* _TASK GOAL_:
Copy out the rows from the line with "Where should I click to: Click the 查看大图" up to and including the line with "coord(1026,764)", keeping the requests as they are. Scale every coordinate in the answers by 2.2 and round each to a whole number, with halves rounded up.

··· DATA FOR PROCESSING

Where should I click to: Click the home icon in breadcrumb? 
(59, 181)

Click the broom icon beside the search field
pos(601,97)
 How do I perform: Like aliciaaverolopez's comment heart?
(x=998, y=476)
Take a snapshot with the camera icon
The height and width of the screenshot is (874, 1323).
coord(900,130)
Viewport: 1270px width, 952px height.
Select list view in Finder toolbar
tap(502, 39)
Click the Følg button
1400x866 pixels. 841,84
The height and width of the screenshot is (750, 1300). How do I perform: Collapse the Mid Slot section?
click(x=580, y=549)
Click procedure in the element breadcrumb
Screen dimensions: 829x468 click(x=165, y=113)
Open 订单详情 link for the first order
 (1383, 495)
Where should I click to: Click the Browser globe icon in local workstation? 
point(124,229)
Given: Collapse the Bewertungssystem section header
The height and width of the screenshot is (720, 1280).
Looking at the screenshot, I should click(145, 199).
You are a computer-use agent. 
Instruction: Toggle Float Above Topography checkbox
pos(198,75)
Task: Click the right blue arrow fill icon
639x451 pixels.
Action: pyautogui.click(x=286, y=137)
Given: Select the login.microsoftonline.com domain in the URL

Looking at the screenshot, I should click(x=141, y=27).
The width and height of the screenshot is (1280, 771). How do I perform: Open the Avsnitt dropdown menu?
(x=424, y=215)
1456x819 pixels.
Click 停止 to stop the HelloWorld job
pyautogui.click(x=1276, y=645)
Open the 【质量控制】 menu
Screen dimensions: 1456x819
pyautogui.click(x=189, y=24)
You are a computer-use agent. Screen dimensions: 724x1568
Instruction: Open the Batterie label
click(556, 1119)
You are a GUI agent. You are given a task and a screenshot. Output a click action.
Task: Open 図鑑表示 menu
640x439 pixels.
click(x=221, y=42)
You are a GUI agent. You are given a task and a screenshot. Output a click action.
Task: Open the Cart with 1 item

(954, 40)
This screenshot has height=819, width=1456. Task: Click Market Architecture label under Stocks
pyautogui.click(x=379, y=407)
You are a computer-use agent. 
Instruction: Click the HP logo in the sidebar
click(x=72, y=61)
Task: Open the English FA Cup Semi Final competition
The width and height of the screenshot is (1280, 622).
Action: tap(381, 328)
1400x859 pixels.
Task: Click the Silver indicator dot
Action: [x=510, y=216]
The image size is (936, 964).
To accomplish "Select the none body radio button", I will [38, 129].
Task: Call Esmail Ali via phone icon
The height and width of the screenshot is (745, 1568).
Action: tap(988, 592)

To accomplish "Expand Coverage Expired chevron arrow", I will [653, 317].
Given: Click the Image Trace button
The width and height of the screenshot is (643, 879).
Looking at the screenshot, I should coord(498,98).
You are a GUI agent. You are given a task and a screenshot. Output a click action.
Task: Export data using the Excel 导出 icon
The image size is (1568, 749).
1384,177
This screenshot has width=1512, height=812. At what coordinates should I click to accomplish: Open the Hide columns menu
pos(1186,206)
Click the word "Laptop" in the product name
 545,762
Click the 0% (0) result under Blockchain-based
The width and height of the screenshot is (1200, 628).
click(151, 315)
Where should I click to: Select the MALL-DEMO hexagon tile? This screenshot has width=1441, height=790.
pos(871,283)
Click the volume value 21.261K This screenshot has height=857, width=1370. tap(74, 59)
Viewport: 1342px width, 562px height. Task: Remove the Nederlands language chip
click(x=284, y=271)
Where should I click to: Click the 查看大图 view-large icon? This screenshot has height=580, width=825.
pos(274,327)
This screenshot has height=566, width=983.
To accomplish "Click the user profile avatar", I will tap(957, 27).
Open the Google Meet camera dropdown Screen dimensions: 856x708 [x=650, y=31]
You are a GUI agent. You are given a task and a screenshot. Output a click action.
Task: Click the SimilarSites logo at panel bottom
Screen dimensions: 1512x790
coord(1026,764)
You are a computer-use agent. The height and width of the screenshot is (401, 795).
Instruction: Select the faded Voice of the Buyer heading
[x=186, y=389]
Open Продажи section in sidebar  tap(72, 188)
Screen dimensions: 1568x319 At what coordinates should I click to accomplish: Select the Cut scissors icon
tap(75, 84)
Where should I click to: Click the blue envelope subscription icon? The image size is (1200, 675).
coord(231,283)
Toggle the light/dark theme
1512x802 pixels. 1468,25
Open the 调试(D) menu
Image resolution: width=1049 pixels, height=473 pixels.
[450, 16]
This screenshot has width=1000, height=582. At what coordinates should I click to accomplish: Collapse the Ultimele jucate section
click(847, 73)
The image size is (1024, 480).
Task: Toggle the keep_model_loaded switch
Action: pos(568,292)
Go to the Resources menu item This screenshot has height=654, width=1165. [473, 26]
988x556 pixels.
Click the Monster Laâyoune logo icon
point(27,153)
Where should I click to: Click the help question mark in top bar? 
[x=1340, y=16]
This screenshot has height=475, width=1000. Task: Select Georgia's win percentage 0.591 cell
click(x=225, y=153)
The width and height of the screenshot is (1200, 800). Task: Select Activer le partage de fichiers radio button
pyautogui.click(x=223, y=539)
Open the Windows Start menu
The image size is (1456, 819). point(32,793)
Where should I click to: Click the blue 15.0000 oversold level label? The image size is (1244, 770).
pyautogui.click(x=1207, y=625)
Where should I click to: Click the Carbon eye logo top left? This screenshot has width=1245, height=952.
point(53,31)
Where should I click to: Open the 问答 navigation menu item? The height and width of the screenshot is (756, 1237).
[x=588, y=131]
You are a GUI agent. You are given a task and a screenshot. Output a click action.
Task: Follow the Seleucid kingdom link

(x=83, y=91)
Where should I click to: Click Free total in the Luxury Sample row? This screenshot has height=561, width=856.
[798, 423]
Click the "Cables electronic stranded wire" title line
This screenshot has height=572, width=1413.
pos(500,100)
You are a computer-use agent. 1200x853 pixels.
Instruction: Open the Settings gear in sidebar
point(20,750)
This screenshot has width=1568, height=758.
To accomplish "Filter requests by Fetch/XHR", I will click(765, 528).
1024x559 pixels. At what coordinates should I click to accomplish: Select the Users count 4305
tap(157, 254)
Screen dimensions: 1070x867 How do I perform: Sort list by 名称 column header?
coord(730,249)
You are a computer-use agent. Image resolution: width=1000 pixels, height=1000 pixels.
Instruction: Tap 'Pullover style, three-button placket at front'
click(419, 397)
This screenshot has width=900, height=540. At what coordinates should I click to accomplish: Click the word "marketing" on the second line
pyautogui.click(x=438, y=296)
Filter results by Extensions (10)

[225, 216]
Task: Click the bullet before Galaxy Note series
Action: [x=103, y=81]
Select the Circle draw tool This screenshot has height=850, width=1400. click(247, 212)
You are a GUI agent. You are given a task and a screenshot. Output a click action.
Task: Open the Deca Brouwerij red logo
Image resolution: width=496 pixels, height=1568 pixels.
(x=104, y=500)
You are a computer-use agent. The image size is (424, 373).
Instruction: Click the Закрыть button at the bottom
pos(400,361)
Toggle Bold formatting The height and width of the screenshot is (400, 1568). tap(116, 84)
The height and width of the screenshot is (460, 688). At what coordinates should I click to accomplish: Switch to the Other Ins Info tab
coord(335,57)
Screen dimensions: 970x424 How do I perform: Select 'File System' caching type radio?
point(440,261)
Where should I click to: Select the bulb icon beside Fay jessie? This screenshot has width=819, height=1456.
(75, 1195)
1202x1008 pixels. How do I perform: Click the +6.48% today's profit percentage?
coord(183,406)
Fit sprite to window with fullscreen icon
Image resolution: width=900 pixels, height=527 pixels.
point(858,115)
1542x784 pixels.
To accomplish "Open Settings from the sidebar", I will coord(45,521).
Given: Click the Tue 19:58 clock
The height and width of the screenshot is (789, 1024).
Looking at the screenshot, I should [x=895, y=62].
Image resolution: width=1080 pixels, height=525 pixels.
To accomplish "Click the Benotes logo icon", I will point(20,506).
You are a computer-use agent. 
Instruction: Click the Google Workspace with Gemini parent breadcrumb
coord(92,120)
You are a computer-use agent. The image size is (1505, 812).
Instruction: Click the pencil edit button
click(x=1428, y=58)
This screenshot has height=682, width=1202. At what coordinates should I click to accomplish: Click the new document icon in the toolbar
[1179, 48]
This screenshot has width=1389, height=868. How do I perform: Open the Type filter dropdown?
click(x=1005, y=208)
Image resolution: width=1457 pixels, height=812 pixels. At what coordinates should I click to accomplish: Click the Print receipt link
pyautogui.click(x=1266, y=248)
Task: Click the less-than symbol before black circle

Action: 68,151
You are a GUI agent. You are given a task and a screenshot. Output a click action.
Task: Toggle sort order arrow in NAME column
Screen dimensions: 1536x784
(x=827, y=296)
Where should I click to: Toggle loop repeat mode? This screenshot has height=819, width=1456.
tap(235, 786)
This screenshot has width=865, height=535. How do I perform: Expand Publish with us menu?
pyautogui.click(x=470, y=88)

······

* _TASK RESULT_:
Where should I click to: Click the 查看大图 view-large icon? This screenshot has height=580, width=825.
pos(603,719)
This screenshot has height=566, width=983.
To accomplish "Click the user profile avatar", I will tap(2105, 59).
Open the Google Meet camera dropdown Screen dimensions: 856x708 [x=1430, y=68]
You are a GUI agent. You are given a task and a screenshot. Output a click action.
Task: Click the SimilarSites logo at panel bottom
Screen dimensions: 1512x790
coord(2257,1681)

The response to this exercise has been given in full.